Ultimately it wasn’t the cancer that killed him anyway. He fell down the stairs. Terrible, tragic accident, everyone said. It crossed my mind that he might finally have been attempting some kind of getaway and if that was so, it was certainly one that stuck. He never regained consciousness and passed away in the hospital.
His was the first funeral I ever attended. It was just like a church service, except a lot more weird. There were flowers on the casket, and along the walls, and on pillars and posts and framing doorways and on tables and on the floor. I assumed they were to cheer up my grandma. They were everywhere. The room was too warm, and the smell was over-powering.
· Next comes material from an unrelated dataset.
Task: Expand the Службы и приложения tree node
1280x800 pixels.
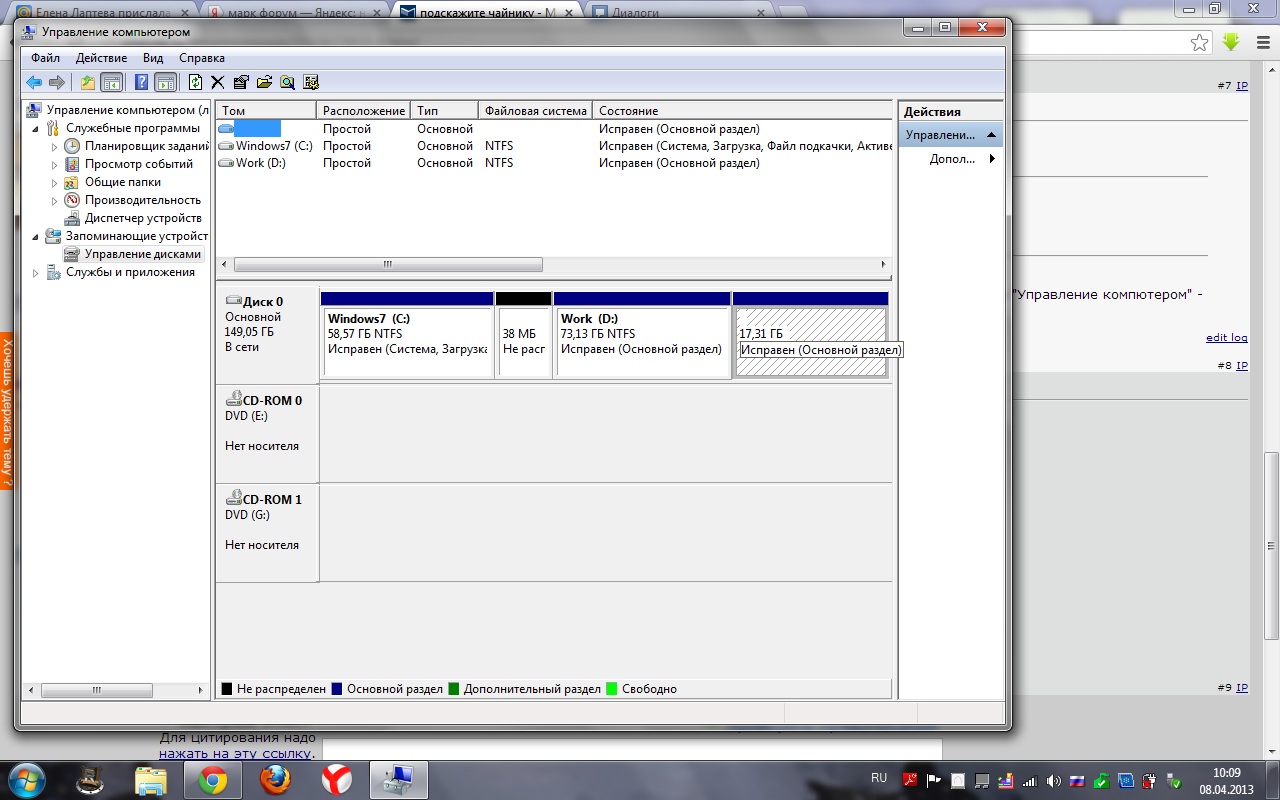Action: pyautogui.click(x=37, y=273)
During the service my brother told me to stare really hard at grandpa’s face. If I did that and didn’t blink and kept doing it until my eyes hurt, I’d see him move. Well that was too tempting not to try, so I did it until my eyes burned. I was about to give up and kick my brother for being such an ass when suddenly I saw my grandpa take a breath. Even though I knew it wasn’t possible, it made me gasp. And take in a lungful of the sickening sweet and cloying scent of a gazillion flowers.
I felt all hot and cold and shuddery, and I tugged on my mom’s arm and told her I was going to throw up. She glared at me and told me I WAS NOT going to do that. So I didn’t. But it was a struggle. Finally kicking my brother really hard helped take my mind off it.
My whole life flowers have been something I always associate with grandma (because she loved them more than anything, possibly even grandpa) and of course with funerals. I know I’m supposed to be all thrilled to get a bouquet for a special occasion, but the truth is, the smell makes me nauseous. I like them just fine when they’re alive and growing outside in the open air. But when you cut them, they’re just going to die. I carried an artificial bouquet at my wedding. Not a good time to be flouncing about carrying something that makes you want to puke.
I understand the appeal of a great big smelly old flower arrangement, and if I get one I try to be adult about things and tolerate it.
But seriously, I just don’t like them much, mostly for how they smell. Floral perfumes and air fresheners make me gag. It’s been a lifetime since that day, but the memories remain aromatically vivid.